Wojna na Ukrainie dosyć znacząco wpłynęła na rozwój światowej gospodarki i relacje między wieloma państwami. Pośród ogromu zniszczeń w infrastrukturze, obiektach cywilnych, strat w ludziach i cierpień tysięcy niewinnych osób, da się zobaczyć jeszcze jedną wielką stratę – największego samolotu na świecie, maszyny An-225 Mrija. Teraz szczególnie ciężko uwierzyć w ten fakt, ponieważ samolot ten ostatnimi czasy dosyć często transportował towary również na potrzeby polskich firm. Dlaczego jest to olbrzymia strata dla gałęzi lotnictwa i co warto wiedzieć o tak wyjątkowej konstrukcji? Opowiemy o tym w dzisiejszym artykule.
An-225 – “marzenie”, które się spełniło
21 grudnia 1988 w powietrze wzbił się kolos, który na pierwszy rzut oka nie miał prawa oderwać się do powierzchni ziemi. Sześciosilnikowa maszyna An-225 Mrija to największy samolot, który zdołał pokonać opory powietrza i grawitacji, a jednocześnie był w stanie pomieścić w swojej ładowni towar o zatrważającej wadze 250 ton. An-225 Mrija (ukr. Marzenie) spełnił oczekiwania (marzenia) projektantów i stał się powietrznym kolosem, jedynym w swoim rodzaju i zdolnym do przemieszczania się z prędkością aż 850 km/h na wysokości dochodzącej do 10 km.

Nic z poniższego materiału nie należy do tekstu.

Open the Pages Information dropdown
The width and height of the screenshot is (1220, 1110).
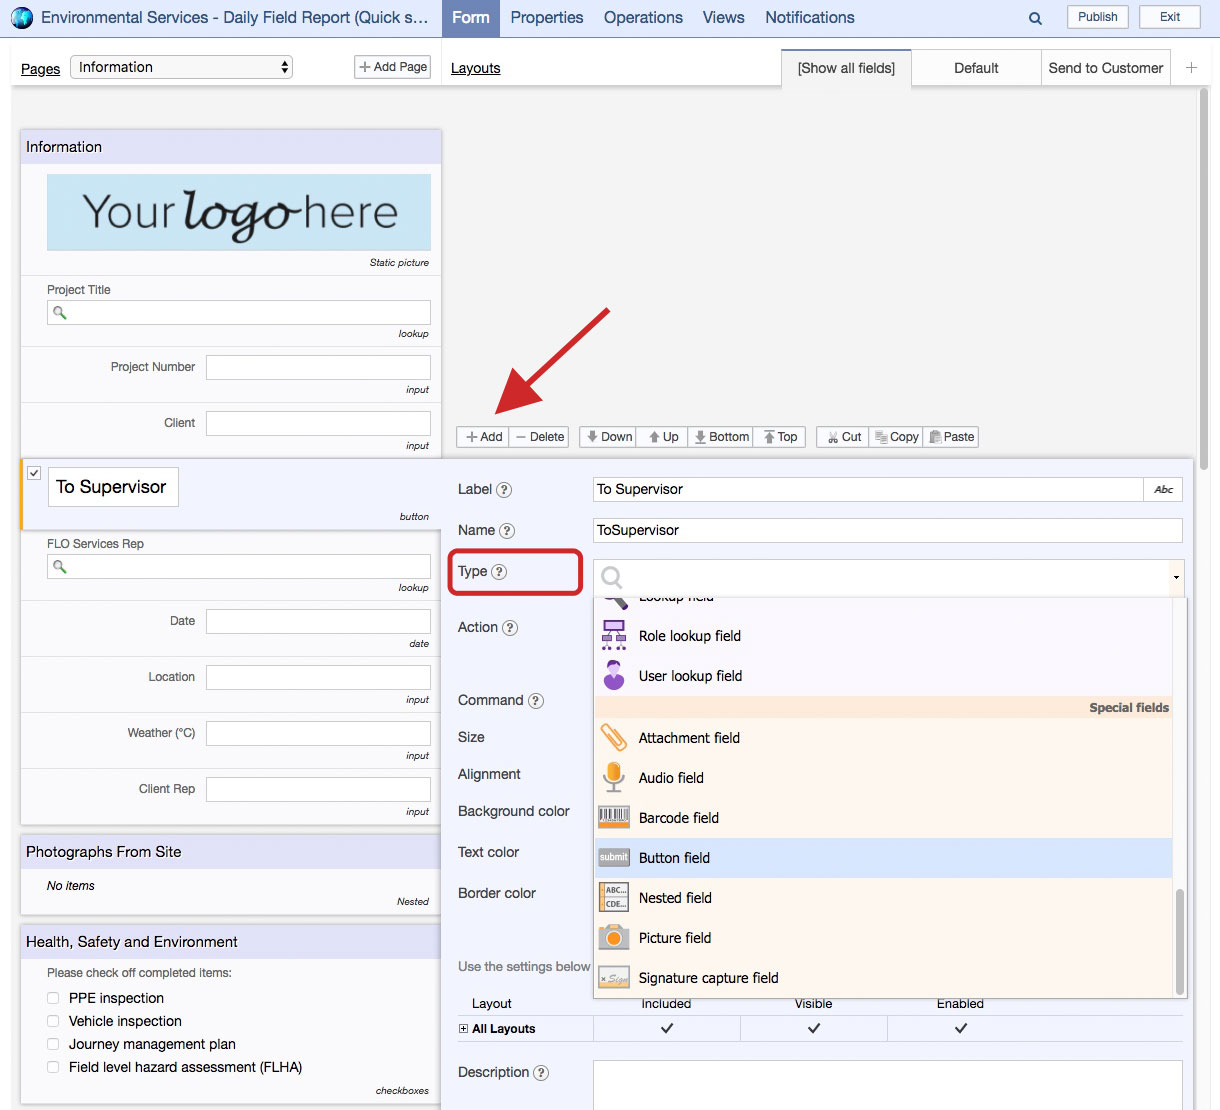coord(181,67)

Maszyna od samego początku budziła ogromny podziw i zainteresowanie nie tylko pasjonatów lotnictwa, ale i każdego, przeciętnego człowieka. Lotniska przyjmujące An-225 każdorazowo oblegane były przez setki gapiów i fotoreporterów. Ostatnimi czasy w sieci pojawiły się nawet nagrania z wnętrza kokpitu tego samolotu, podczas podchodzenia do lądowania na znanych lotniskach – wręcz nieziemska gratka!
Niestety w całej swojej historii, wyprodukowano tylko jeden egzemplarz An-225, ale jak życie pokazało, okazał się on wysoce trwały i niezawodny. Pełnił swoją służbę przez 34 lata i nic nie zwiastowało wcześniejszego przejścia na emeryturę. Wszystko zmieniło się na początku 2022 roku, kiedy to naród ukraiński stracił nie tylko swoje “marzenie” znajdujące się w hangarze naprawczym, ale również marzenie o wolnym i stabilnym gospodarczo państwie.

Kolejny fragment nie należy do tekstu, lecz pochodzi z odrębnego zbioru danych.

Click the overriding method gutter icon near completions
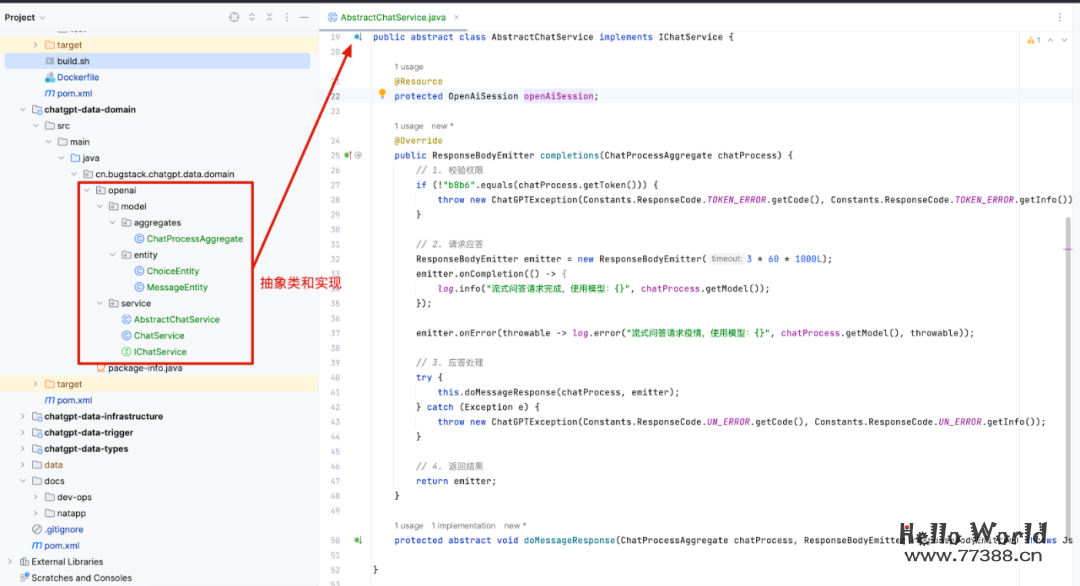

Zniszczenie An-225 podczas wojny na Ukrainie
Rosyjska inwazja na Ukrainę, która rozpoczęła się 24 lutego 2022 roku przyniosła ogromne cierpienie ludzi i niepoliczalne straty materialne na Ukrainie. W wyniki działań militarnych, spłonął również An-225, który znajdował się w hangarze naprawczym. Ustalono, że naprawa samolotu będzie niewykonalna, co jest niebywałą stratą dla przemysłu lotniczego.
Na szczęście są też i dobre wieści. Planuje się budowę nowego egzemplarza, co z kolei wiążę się z ogromnym nakładem finansowym. Szacuje się, że budowa nowego An-225 może pochłonąć nawet 3 mld dolarów. Oczywiście wszystkie koszty ma w przyszłości pokryć strona rosyjska. Czy tak się stanie? Trudno przewidzieć cokolwiek, z uwagi na nadal trwający konflikt wojenny i bardzo dynamiczną sytuację gospodarczą na rosyjskim rynku.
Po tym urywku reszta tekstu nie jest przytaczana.